[ABOUT THIS EXERCISE]: Whenever a line of the records below contains the word "Viewport", copy that line.

--- DATA FOR THE TASK Enclosed Below ---

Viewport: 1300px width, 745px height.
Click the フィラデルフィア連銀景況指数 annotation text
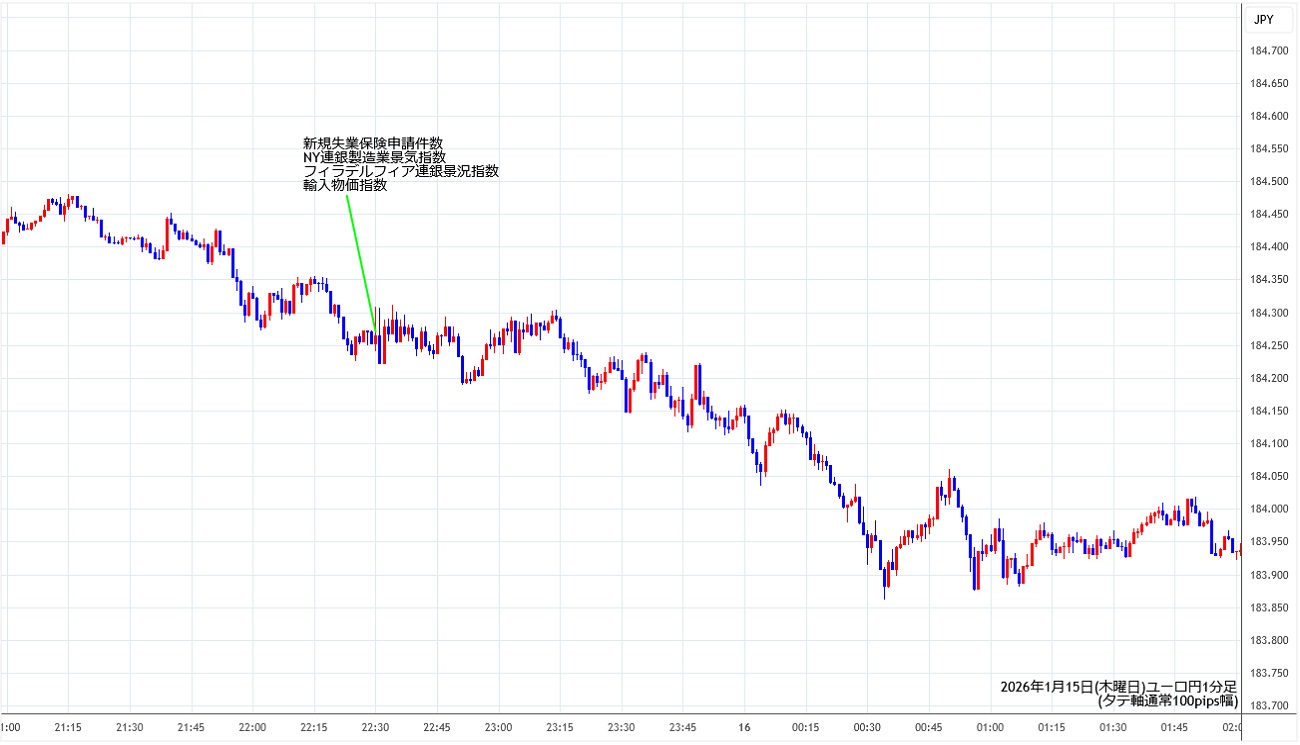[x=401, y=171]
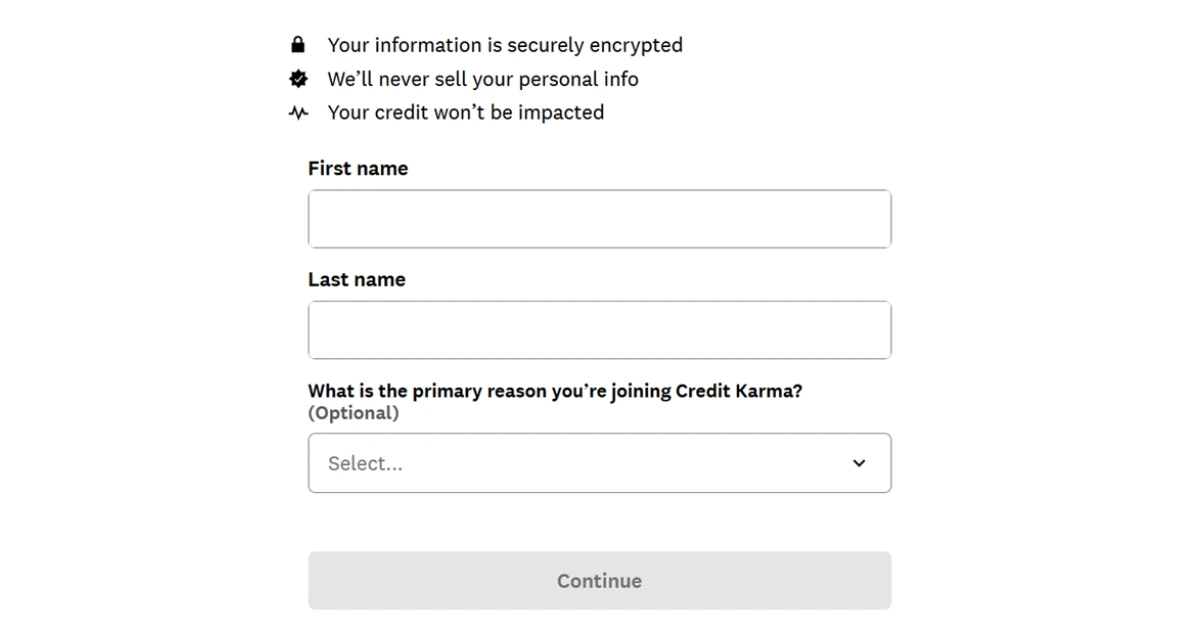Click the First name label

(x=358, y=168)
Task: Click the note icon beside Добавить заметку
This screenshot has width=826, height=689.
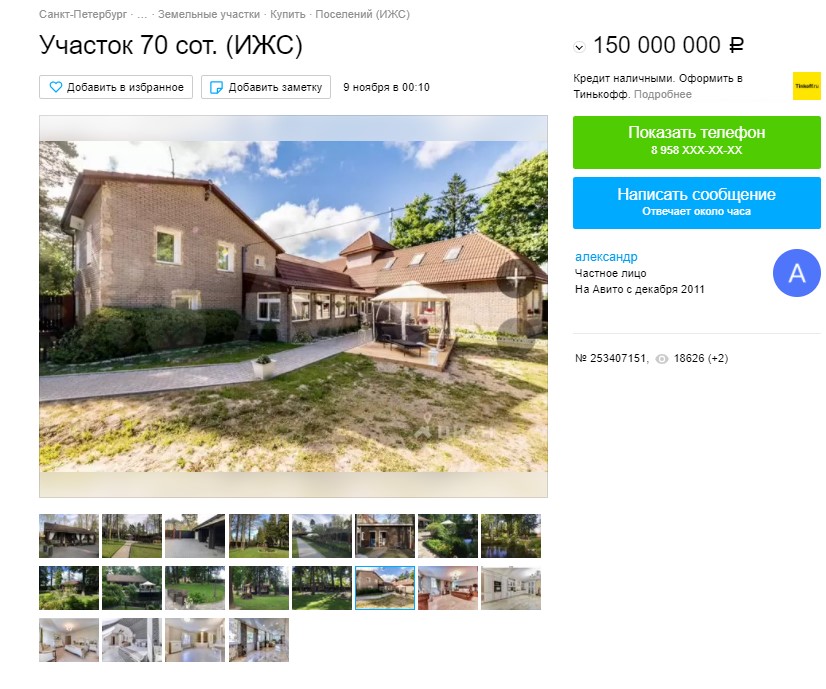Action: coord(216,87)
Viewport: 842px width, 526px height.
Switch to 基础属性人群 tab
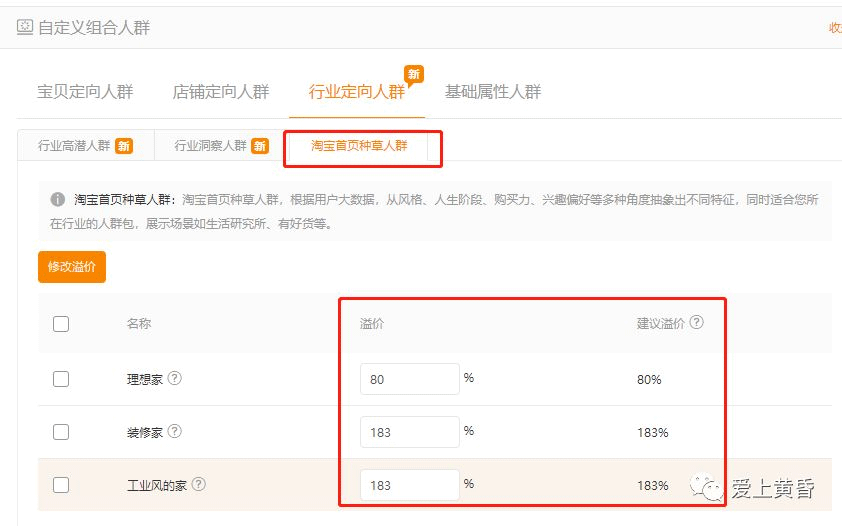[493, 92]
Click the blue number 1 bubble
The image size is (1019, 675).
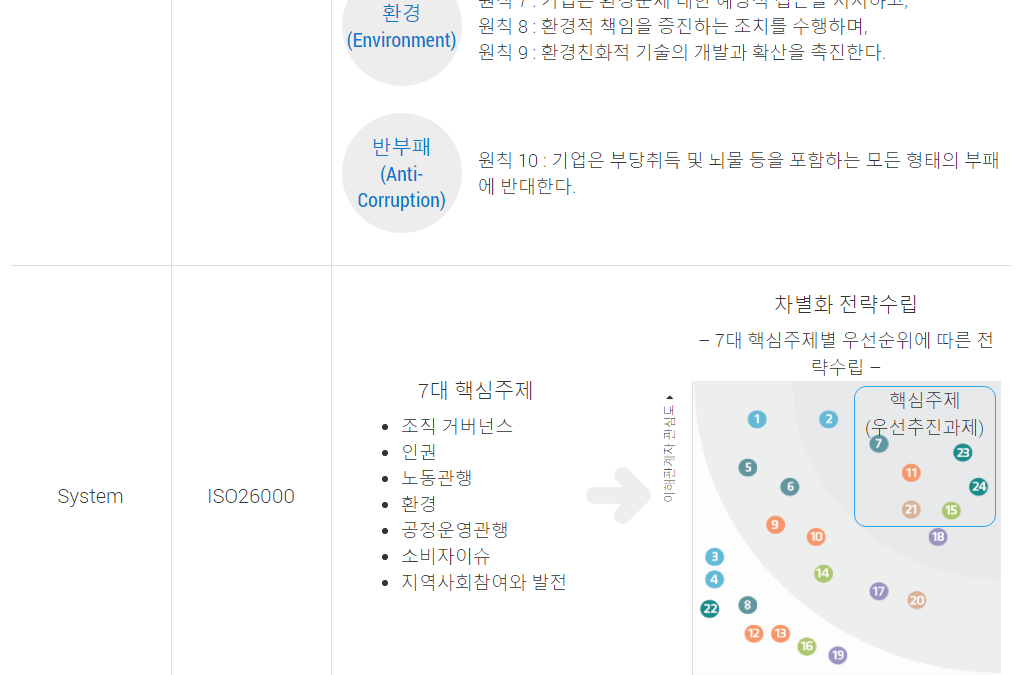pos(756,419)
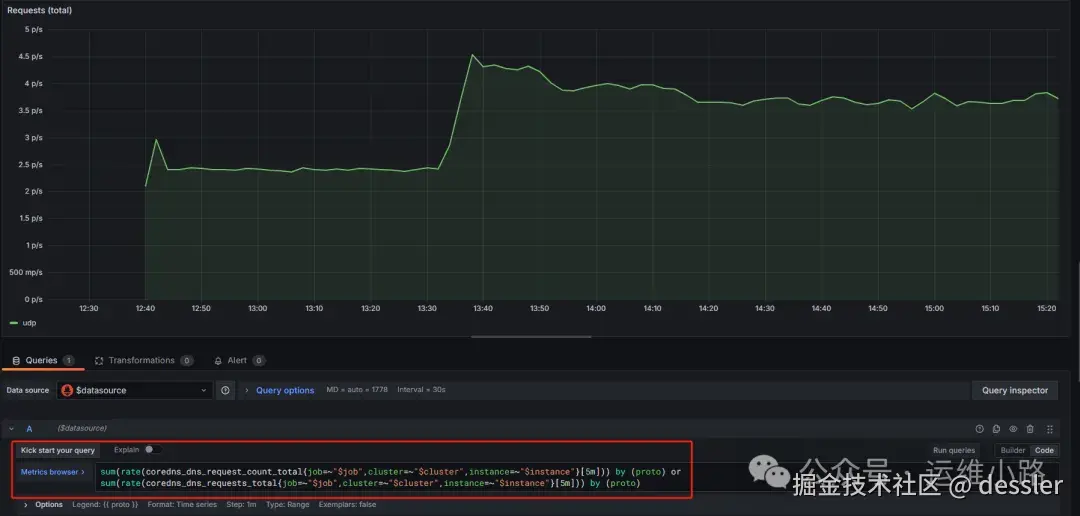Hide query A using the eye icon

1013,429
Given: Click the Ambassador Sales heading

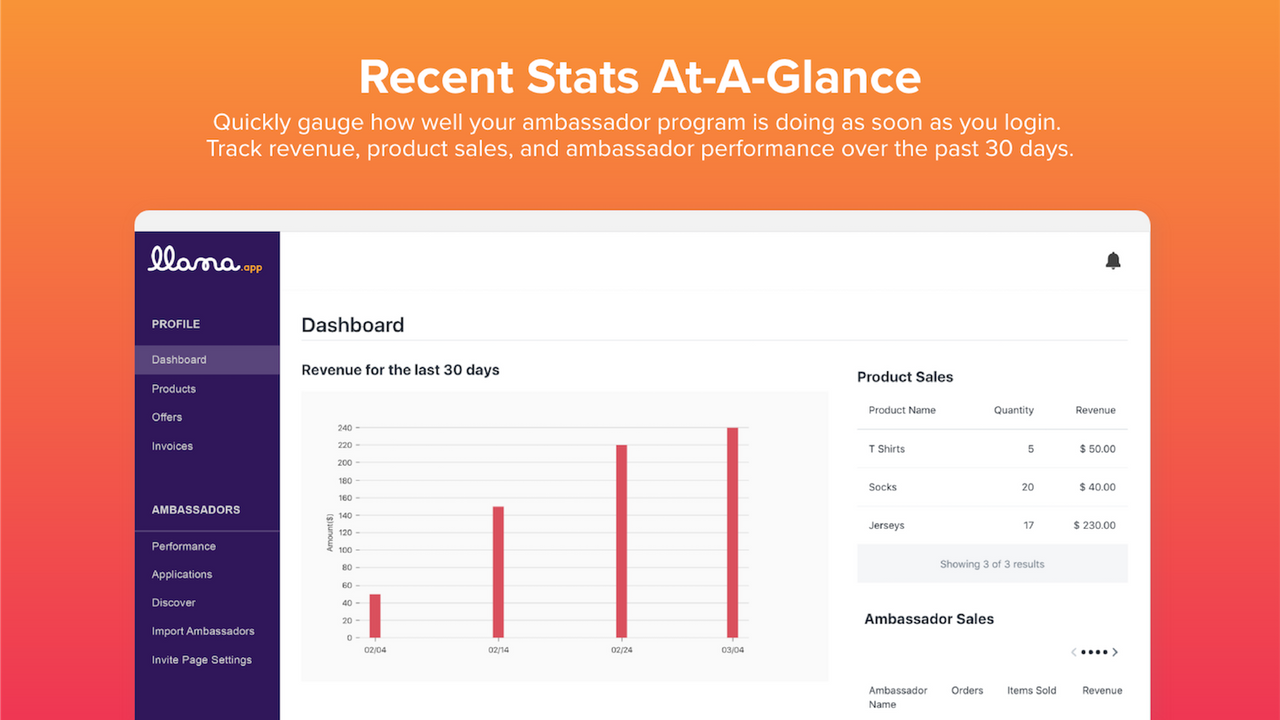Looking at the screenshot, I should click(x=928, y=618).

--- End of Enclosed DATA FOR THE TASK ---

[ANSWER TO THIS EXERCISE]:
Viewport: 1300px width, 745px height.
Viewport: 842px width, 526px height.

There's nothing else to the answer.